Binary segmentation model returns a two-dimension matrix termed as mask where each value corresponds to a pixel and has probability in range [ 0,1 ] for being defected. As a closer value to 1 is more likely the pixel is defected. Each binary model has two hyperparameters: probability threshold and min area size. These values are used in post-processing operations. The first one, probability threshold is used to convert probabilities into either 1 or 0 by applying threshold operation which can be formulated as follows: if pixel value is less than threshold then assign 0 else 1. Modifying the probability threshold parameter allows to make the model more or less strict. For example, if probability threshold = 0.9, that means we want the model to predict that pixel is defected only in cases when the model is very confident thus the pixel probability is close to 1. The second hyperparameter, that applied after threshold operations, is termed as min_area size - minimal amount of defected pixels on the image to consider an object to be defectable. What if an image contains 10 defective pixels? Does it mean that the object is defected? In practice, a defected object means that some area of surface is defectable. Depending on the problem, type of defect, type of object’s surface, the size of defected area to consider the object as defectable is different. That's why we have a hyperparameter min_area size that controls the minimal size of the defectable area. The main logic is - if the amount of defectable pixels is less than the hyperparameter's value then the object is not defectable and corresponding pixels will be assigned a value of 0. To sum up, adjusting two hyperparameters mentioned above for the specific type of defect allows to improve accuracy of each binary segmentation model thus to improve accuracy for ensemble network.

Very common problem when applying machine learning algorithms in production is false positive errors especially when it comes to using deep neural networks[ 20 ]. Amount of false positive errors increases when we slightly change the distribution of real-time data compared to training data. It happens, for example, when light conditions or image background are changing. Moreover these errors are sometimes very unreasonable like predicting defectable areas outside the object’s surface. To remove these unreasonable types of mistakes we propose one more post-processing operation that helps to make the system more stable. Before running an ensemble network we use another segmentation model to determine the area where the object is located. This is an easy problem and accuracy of this model is very close to optimal. Having this detection network allows us to remove false predictions from ensemble networks that are outside the object's surface area. Detection network is the initial component of the system and also it allows to calculate the diameter of the object.

To sum up, an ensemble network together with an initial detection network are responsible for detecting different types of defects and size of corresponding defectable area. Later this information goes as input to rule-based classification. To give system better capabilities to generalization thus to be more confident in accuracy we apply post-processing operations [Fig 4]. 3.2.

Rule-based classification

Rule-based classification is a second main step in the system pipeline that takes as input information about what type of defects are present in an object, what corresponding defect area size is and what is the diameter of the object. In manufacturing processes some defects can be eliminated from the object, some objects can be divided by their size or diameter, some objects are more expensive than others thus there is a need to implement further classification of objects based on information from ensemble and detection networks.

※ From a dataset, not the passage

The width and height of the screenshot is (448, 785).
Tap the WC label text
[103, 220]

In our case, in the factory objects could be classified into 11 different types. The classification procedure is based on predefined rules thus we termed this stage as rule-based classification. Simple rules look like:  If the object contains no defects and its diameter is less than 10mm then classify the object as class7  If the object contains defect type “cracks” or defect type “holes” then classify object as class0  If the object contains defect type “spots” and defectable area is less than X pixels then classify object as class4

These rules should be able to classify any objects to one of predefined classes. The output of rulebased classification is final information about an object: object’s class and additional information like diameter of the object, defectable area size. Later output goes as input to the monitoring system thus it is important to send not only the object's class but also relevant information regarding previous outputs of the system to provide as much as possible information to the monitoring system to better understand why the whole system takes one or another decision. 3.3.

Monitoring system

Lack of interpretability is one of the main issues why businesses doubt the use of machine learning systems in production. Much research work has been done to understand the deep neural network’s behaviour, to understand why a model makes one or another decision and the best method to achieve it is visualization of feature maps on each layer[ 21 ]. Big advantage of using the segmentation approach is that it works on pixel-level thus we know the model's prediction not only for the whole image but also for each pixel on the image. It allows us to stack input image with a predicted mask and create stacked image.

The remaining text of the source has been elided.